Required work: Return the whole of the data exactly.

Input records:
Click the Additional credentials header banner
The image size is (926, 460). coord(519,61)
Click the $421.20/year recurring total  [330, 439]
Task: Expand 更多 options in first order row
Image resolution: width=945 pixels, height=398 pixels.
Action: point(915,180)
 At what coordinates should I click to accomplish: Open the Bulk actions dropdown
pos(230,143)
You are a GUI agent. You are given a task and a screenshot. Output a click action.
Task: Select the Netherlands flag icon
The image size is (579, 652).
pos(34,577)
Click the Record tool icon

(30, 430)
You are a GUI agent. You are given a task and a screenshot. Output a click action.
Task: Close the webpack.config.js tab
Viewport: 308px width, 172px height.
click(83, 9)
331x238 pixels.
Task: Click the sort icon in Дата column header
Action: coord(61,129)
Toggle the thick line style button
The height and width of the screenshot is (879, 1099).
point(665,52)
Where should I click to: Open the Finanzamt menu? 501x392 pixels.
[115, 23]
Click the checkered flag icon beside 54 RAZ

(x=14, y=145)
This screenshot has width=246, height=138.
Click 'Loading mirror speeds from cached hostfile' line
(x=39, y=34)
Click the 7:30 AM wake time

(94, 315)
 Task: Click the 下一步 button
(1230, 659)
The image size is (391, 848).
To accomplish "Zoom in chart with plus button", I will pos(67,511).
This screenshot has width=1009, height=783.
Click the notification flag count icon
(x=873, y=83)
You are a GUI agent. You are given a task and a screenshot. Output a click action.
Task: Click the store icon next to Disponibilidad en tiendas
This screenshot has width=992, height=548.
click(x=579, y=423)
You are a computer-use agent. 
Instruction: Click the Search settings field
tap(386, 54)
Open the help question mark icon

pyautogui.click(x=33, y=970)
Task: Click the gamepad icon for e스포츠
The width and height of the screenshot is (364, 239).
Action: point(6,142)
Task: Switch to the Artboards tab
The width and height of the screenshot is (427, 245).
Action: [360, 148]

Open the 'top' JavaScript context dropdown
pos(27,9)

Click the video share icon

Result for this task:
Click the Additional credentials header banner
The image size is (926, 460). coord(519,61)
Click the $421.20/year recurring total  [330, 439]
Task: Expand 更多 options in first order row
Image resolution: width=945 pixels, height=398 pixels.
Action: point(915,180)
 At what coordinates should I click to accomplish: Open the Bulk actions dropdown
pos(230,143)
You are a GUI agent. You are given a task and a screenshot. Output a click action.
Task: Select the Netherlands flag icon
The image size is (579, 652).
pos(34,577)
Click the Record tool icon

(30, 430)
You are a GUI agent. You are given a task and a screenshot. Output a click action.
Task: Close the webpack.config.js tab
Viewport: 308px width, 172px height.
click(83, 9)
331x238 pixels.
Task: Click the sort icon in Дата column header
Action: coord(61,129)
Toggle the thick line style button
The height and width of the screenshot is (879, 1099).
point(665,52)
Where should I click to: Open the Finanzamt menu? 501x392 pixels.
[115, 23]
Click the checkered flag icon beside 54 RAZ

(x=14, y=145)
This screenshot has width=246, height=138.
Click 'Loading mirror speeds from cached hostfile' line
(x=39, y=34)
Click the 7:30 AM wake time

(94, 315)
 Task: Click the 下一步 button
(1230, 659)
The image size is (391, 848).
To accomplish "Zoom in chart with plus button", I will pos(67,511).
This screenshot has width=1009, height=783.
Click the notification flag count icon
(x=873, y=83)
You are a GUI agent. You are given a task and a screenshot. Output a click action.
Task: Click the store icon next to Disponibilidad en tiendas
This screenshot has width=992, height=548.
click(x=579, y=423)
You are a computer-use agent. 
Instruction: Click the Search settings field
tap(386, 54)
Open the help question mark icon

pyautogui.click(x=33, y=970)
Task: Click the gamepad icon for e스포츠
The width and height of the screenshot is (364, 239).
Action: point(6,142)
Task: Switch to the Artboards tab
The width and height of the screenshot is (427, 245).
Action: [360, 148]

Open the 'top' JavaScript context dropdown
pos(27,9)

Click the video share icon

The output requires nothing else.